▶ What you are asked to do: Only the pictures are to be omitted; every entry beneath should otherwise be duplicated exactly.

▶ Input material:
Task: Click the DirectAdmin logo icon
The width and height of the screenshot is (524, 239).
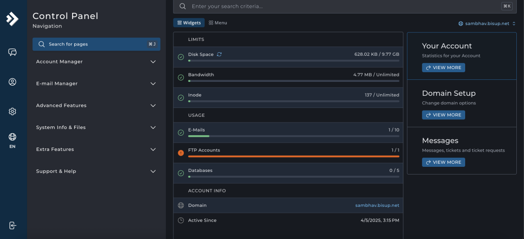Action: [x=12, y=19]
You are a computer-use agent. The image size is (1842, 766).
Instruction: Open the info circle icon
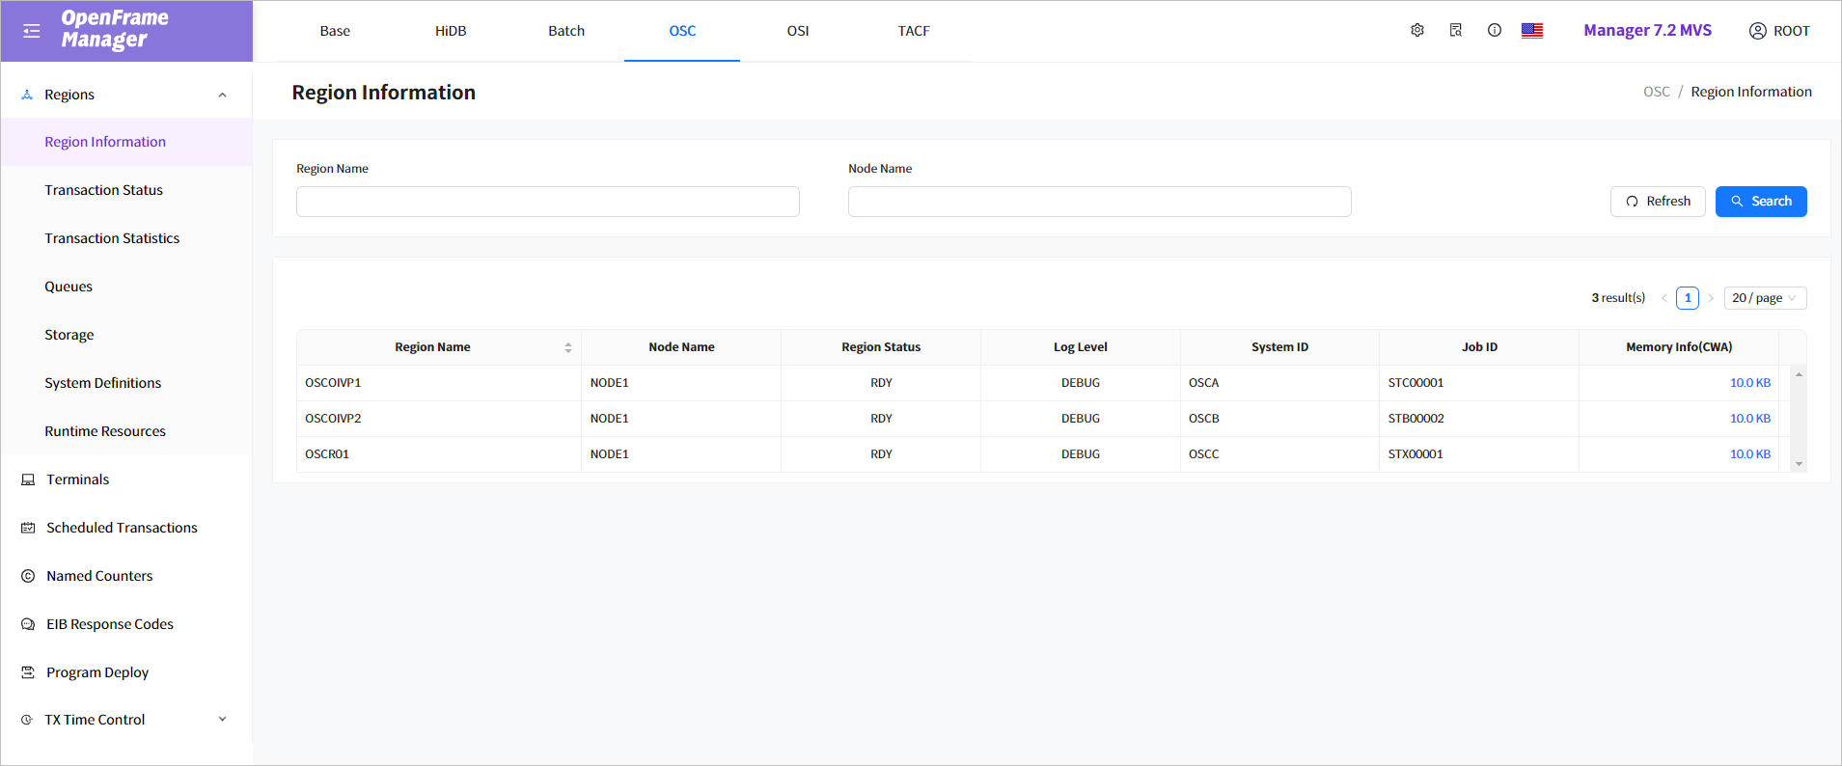(1494, 31)
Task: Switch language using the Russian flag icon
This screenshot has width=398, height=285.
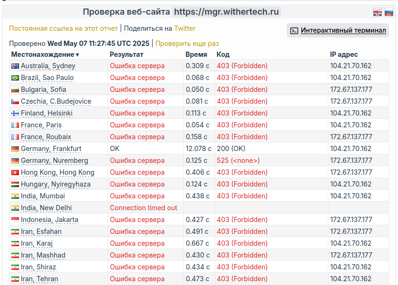Action: 389,12
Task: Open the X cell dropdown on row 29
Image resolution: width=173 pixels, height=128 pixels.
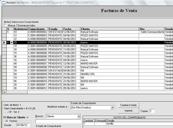Action: click(x=12, y=42)
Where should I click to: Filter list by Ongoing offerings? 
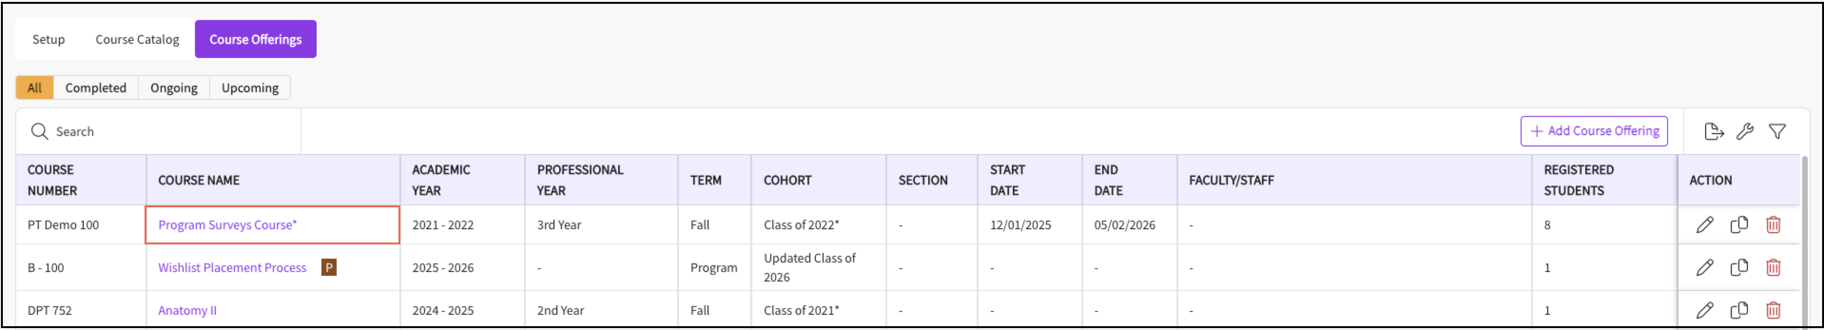click(x=173, y=88)
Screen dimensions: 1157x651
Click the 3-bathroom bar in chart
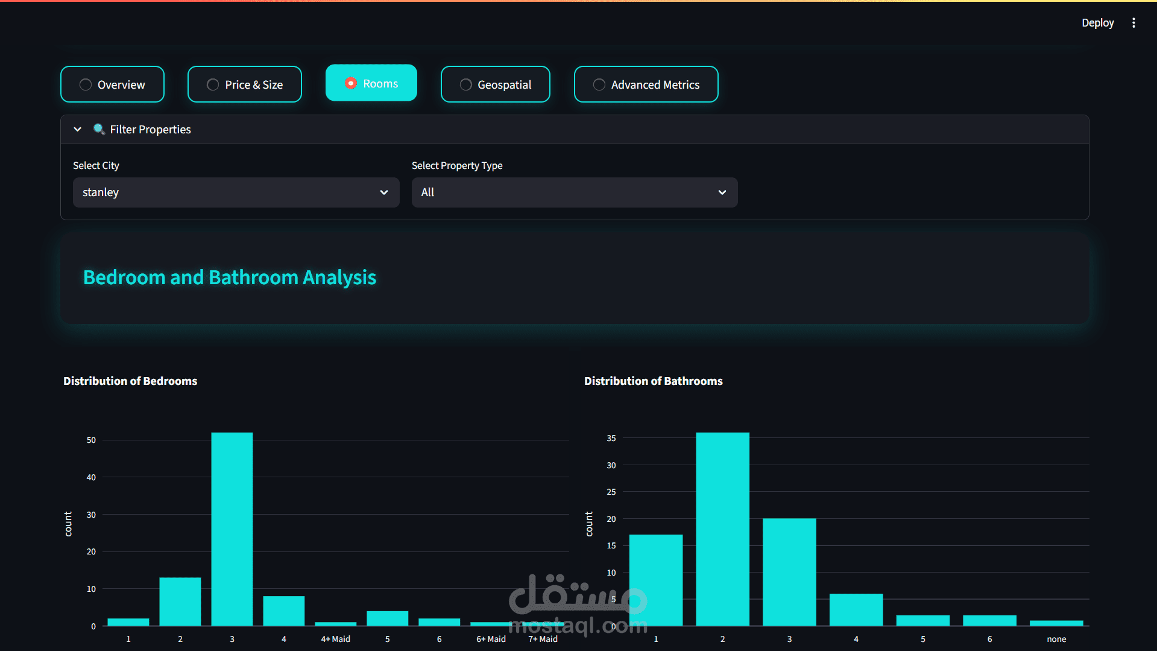(789, 572)
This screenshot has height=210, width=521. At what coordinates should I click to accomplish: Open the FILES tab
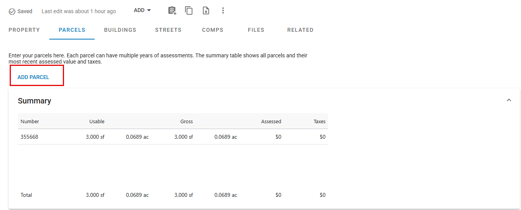(x=256, y=30)
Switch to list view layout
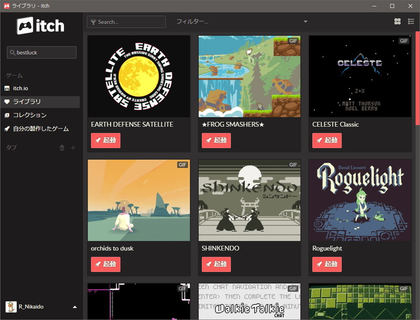Screen dimensions: 420x320 411,21
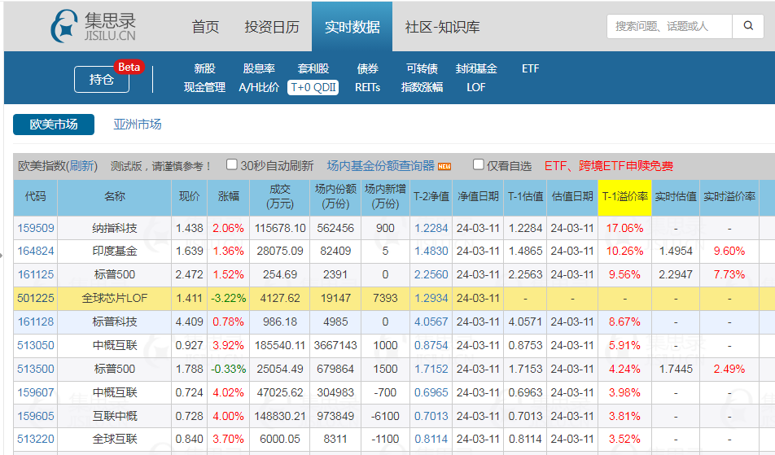The height and width of the screenshot is (455, 775).
Task: Open fund code 159509 link
Action: (36, 228)
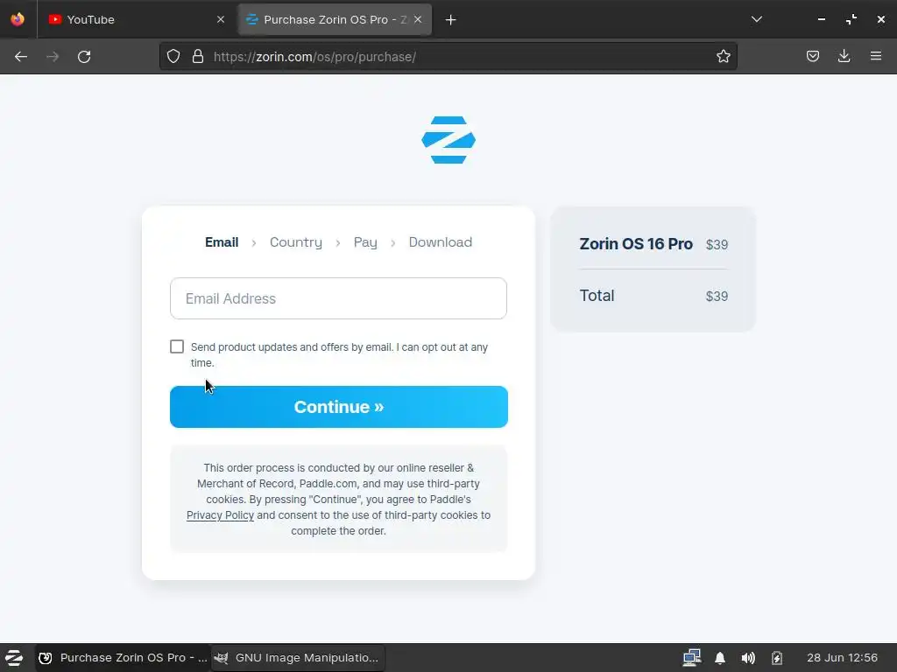Focus the Email Address field

coord(338,298)
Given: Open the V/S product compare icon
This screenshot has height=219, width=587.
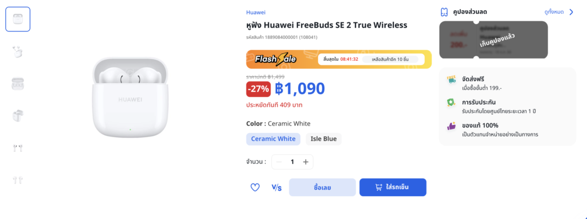Looking at the screenshot, I should pyautogui.click(x=276, y=187).
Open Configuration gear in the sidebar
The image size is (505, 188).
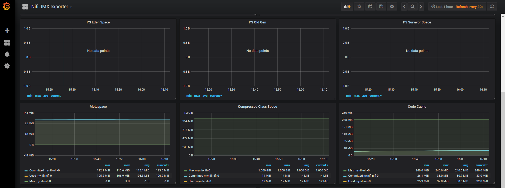click(x=7, y=66)
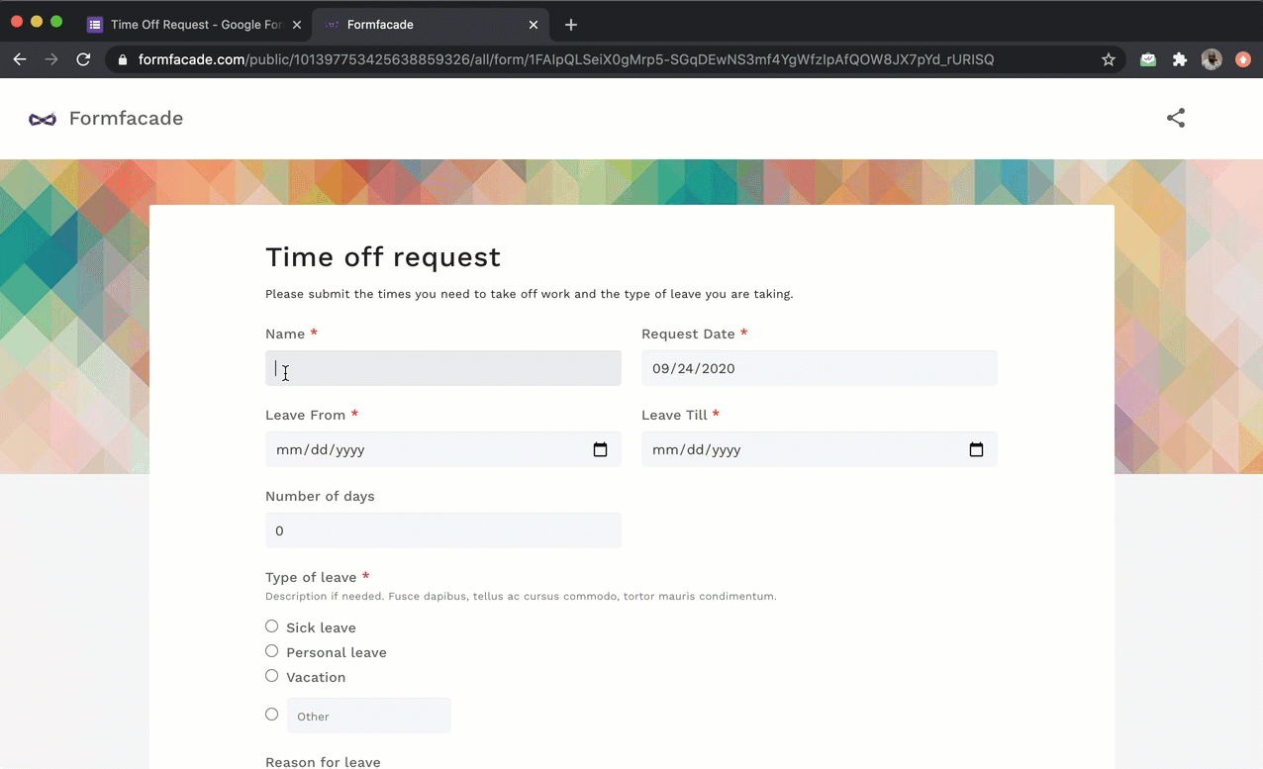Open the Leave From date picker
The image size is (1263, 769).
coord(600,449)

▶ Task answer:
Task: Click the DirectAdmin logo icon
The width and height of the screenshot is (524, 239).
Action: [x=12, y=19]
You are a computer-use agent. The image size is (1842, 766).
Instruction: Open the info circle icon
(1494, 31)
Task: Switch language using the Russian flag icon
This screenshot has width=398, height=285.
Action: 389,12
Task: Open the X cell dropdown on row 29
Image resolution: width=173 pixels, height=128 pixels.
Action: click(x=12, y=42)
Where should I click to: Filter list by Ongoing offerings? 
click(x=173, y=88)
Screen dimensions: 1157x651
Click the 3-bathroom bar in chart
(789, 572)
This screenshot has height=210, width=521. At what coordinates should I click to accomplish: Open the FILES tab
(x=256, y=30)
Switch to list view layout
Screen dimensions: 420x320 411,21
The height and width of the screenshot is (455, 775).
Task: Open fund code 159509 link
Action: (36, 228)
Focus the Email Address field

coord(338,298)
Given: Open the V/S product compare icon
This screenshot has height=219, width=587.
Looking at the screenshot, I should pyautogui.click(x=276, y=187).
Open Configuration gear in the sidebar
The image size is (505, 188).
click(x=7, y=66)
Open the Leave From date picker
The image size is (1263, 769).
coord(600,449)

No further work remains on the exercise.